Questão proposta: Segundo a crítica de A Mão de Deus, em que cidade Paolo Sorrentino vivia no fim da adolescência?

Crítica | A Mão de Deus

de maradona a Fellini

Paolo Sorrentino cria um filme sobre recordações e inspirações


Na introdução de A Mão de Deus, julguei que Paolo Sorrentino contava uma mentira. Maradona, o maior jogador de futebol de todos os tempos, o diretor escreve antes de iniciar o filme.

Mas nas duas horas subsequentes, a frase não apenas ganha contexto, mas se torna incontestável. Para Sorrentino, vivendo em Nápoles na época mais difícil da vida (o fim da adolescência), no momento em que o clube estava prestes a anunciar a contratação do Argentino, não há outro jogador… ou melhor, ser humano, que se iguale ao que foi Maradona - nem mesmo sua musa, em uma cena hilária e comovente ao mesmo tempo.

E essa relação entre esporte, vida e arte é o que rege A Mão de Deus, um filme que tem em seu nome também a conotação de que talvez haja alguém por trás de tudo. Afinal, não há roteiro de Cinema, seja ele de Buñuel ou Fellini, que se aproxime da insanidade que foi o jogo em questão, quando Maradona “humilhou” a Inglaterra em uma partida que representa, além de um conflito político, a genialidade e a personalidade do ídolo. Um gol de mão, a malandragem sul-americana em um roubo ao melhor estilo Inglês Colonizador, passando impune e com reverencias (o tio dizendo que foi um ato político é algo). O outro uma pintura (só) com os pés que faria Picasso e Pelé pensarem se não haviam sido superados.

Assim seria fácil dizer que é um filme sobre mitos, sobre o poder inigualável do esporte e da arte em mover pessoa e pessoas, de inspirar e de unir. Na verdade, até acho que Sorrentino teria um filme ainda melhor se abusasse mais dessas relações. No fim, não há qualquer catarse que se aproxime do que o lance que dá nome ao filme merece, e ao contrastar e correlacionar uma série de sub-tramas, o diretor mira em Fellini, mas o faz sem a graça da maturidade que aquele tinha. Em um filme adolescente, esse misto de emoções e jornadas acaba soando só bem aborrecido, no que em 81/2 ou A Doce Vida beijava o existencialista e dormia com o reflexivo.

UMA AUTO-BIOGRAFIA DE SENSAÇÕES

Apesar de não ser sequer vendido com a biografia do cineasta, fica bem claro que é tudo sobre ele. Tanto por questões geográficas (o período e a cidade) como situacionais (a morte dos pais). O que torna o filme uma experiência mais do que curiosa: é como uma cinebiografia (ala Oscar, mas) composta por fragmentos e sensações, mais preocupada em emular a dinâmica de uma família tão característica que beira o estereótipo (digo isso como elogio), do que oferecer batidas óbvias na história que sugiram o amadurecimento de seu protagonista. É menos a viagem na lancha (essa que homenageia as comédias clássicas do país), e mais o barulho que a lancha faz. São as pequenas coisas, a imagem de uma tia nua sob o sol, a viagem de motocicleta até a casa da tal tia no meio da noite, um jogo qualquer do Napoli.

Bloco de dados:
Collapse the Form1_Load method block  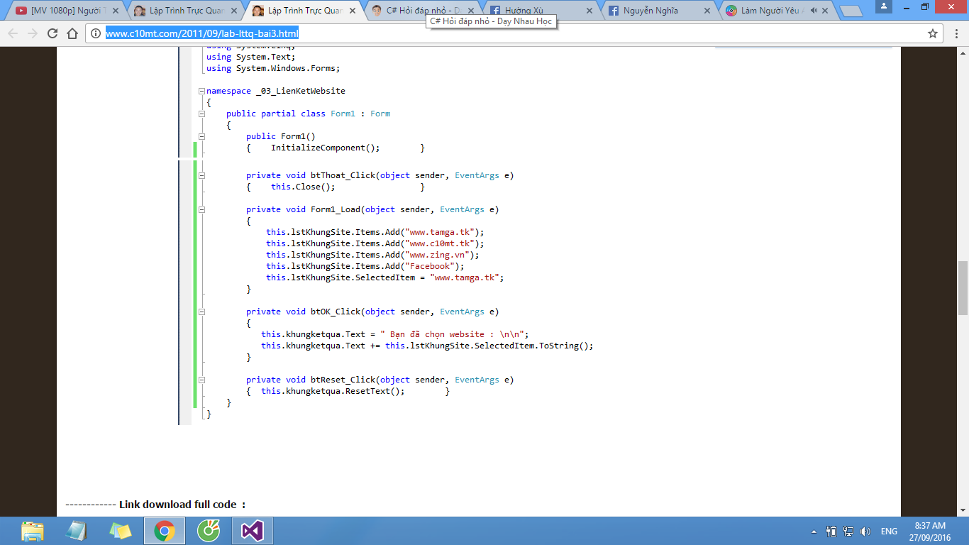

Resposta completa: Em Nápoles.